During the winter months, many of us get ill and training gets put on the back burner. Here is a simple guide to getting back into the game, at least what I've done over the years.
1. I think people need to understand the difference between being sick and being ill. Being sick and training is fine - being ill and training isn't. I'm sure you've seen the multitudes of weak individuals who stop training when they are hurt; it's very similar. Being hurt and being injured are very different. So suck it up and learn to differentiate between the two.
2. When you come back from an illness, start training. There is no secret to this; if you were consistent and awesome before your illness, you will be fine. If you weren't consistent and awesome, you won't care about training after your illness so this point is moot. Anyway, you don't need a secret program when coming back from an illness; just start training. Your body will tell you what you can handle so listen to that. As a real life example, coming back from food poisoning, my first day back was deadlift. I did the 5's week (the lightest) and felt good enough to pull for an attempt at a PR (you may only pull for a few plus reps or just required reps), but didn't have much left for assistance. That is fine; I did some work and was done. In short, jump the hell back into training but be smart and keep the main lifts as the priority. The rest will come back in time. This is common sense.

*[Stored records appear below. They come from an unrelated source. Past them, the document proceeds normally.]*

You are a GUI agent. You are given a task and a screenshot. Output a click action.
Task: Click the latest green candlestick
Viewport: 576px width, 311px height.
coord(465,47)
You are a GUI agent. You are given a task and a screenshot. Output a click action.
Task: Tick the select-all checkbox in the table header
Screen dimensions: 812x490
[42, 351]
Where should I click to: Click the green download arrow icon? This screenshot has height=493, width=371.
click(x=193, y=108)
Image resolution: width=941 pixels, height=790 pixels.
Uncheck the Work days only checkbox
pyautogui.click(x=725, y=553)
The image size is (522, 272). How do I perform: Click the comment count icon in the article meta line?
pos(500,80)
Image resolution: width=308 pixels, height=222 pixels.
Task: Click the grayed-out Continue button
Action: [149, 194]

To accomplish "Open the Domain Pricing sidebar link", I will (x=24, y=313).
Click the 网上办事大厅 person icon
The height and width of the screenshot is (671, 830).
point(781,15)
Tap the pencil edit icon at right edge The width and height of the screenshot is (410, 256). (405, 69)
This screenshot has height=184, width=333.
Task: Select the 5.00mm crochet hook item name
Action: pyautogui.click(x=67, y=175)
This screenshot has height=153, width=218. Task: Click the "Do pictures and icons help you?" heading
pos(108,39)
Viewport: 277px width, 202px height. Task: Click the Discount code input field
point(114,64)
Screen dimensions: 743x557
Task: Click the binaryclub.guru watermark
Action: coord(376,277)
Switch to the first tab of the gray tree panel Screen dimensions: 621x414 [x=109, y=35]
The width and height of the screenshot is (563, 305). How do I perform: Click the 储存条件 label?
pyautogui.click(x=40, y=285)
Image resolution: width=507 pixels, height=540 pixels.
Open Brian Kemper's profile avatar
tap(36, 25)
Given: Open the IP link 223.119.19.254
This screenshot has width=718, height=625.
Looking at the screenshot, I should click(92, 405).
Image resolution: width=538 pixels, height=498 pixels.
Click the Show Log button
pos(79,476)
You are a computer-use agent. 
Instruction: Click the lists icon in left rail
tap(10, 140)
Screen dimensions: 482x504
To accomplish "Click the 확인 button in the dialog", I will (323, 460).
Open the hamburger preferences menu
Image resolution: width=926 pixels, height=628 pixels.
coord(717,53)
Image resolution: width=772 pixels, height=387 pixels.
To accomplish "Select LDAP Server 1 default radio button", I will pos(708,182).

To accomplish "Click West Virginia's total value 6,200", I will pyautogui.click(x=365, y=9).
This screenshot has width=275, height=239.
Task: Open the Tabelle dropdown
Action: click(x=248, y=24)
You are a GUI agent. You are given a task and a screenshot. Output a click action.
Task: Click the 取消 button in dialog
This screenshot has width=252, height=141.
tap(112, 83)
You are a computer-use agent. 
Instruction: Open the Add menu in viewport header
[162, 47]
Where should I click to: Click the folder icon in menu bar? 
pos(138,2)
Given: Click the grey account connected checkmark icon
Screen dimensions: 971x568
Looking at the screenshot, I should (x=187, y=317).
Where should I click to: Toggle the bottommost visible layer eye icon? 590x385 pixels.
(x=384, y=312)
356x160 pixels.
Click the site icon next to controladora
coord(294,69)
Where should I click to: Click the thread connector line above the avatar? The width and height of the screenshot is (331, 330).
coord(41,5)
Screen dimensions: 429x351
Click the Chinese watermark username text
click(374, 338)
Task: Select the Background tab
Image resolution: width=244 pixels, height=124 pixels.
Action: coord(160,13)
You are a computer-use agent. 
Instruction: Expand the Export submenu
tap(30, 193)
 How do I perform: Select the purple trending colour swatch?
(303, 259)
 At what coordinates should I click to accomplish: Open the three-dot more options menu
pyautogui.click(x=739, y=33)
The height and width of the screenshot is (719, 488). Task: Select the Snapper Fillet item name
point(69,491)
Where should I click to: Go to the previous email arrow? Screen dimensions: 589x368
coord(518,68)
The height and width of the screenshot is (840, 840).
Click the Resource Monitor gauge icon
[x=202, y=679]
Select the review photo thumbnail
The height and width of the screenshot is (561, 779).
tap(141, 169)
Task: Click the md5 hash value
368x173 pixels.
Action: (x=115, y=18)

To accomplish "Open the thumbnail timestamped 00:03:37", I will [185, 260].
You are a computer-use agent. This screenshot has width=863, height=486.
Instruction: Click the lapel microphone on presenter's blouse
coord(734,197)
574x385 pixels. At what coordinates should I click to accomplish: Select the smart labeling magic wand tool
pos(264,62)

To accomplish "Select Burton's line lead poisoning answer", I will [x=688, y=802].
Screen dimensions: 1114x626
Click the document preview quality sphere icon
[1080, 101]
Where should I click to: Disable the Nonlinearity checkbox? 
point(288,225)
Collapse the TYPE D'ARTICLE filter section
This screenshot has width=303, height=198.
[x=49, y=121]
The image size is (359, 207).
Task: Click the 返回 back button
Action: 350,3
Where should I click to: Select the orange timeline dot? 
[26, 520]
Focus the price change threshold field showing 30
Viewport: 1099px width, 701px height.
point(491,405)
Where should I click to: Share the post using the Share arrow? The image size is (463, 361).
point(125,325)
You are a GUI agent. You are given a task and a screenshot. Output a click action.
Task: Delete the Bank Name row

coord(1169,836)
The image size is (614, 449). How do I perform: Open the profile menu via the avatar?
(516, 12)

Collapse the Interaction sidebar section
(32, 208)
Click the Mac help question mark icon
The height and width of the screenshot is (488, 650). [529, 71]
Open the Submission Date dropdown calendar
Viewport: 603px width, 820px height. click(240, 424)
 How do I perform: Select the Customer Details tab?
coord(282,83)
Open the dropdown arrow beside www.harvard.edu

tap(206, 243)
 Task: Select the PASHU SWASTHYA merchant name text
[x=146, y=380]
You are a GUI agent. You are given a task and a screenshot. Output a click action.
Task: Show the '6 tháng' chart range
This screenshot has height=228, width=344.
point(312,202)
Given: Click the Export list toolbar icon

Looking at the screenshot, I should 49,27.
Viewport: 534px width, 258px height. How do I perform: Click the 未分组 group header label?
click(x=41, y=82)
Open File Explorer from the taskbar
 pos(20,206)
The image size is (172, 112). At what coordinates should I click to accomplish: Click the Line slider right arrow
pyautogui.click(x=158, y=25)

3. You don't need your hand held; you are an adult now and your mom isn't here to wipe your nose and ass for you. So put on your big boy pants and put the work in; both in the weight room and your life. Everyone gets ill; it is a reason, not an excuse. So you shouldn't have to be told to eat and drink after being sick to replenish your body. This too is common sense.
4. When you are ill, use the time laying around to plot the destruction of all goals and barriers in your life. Since you have extra time, this is a perfect time to re-evaluate these areas. This is not common - this is great sense.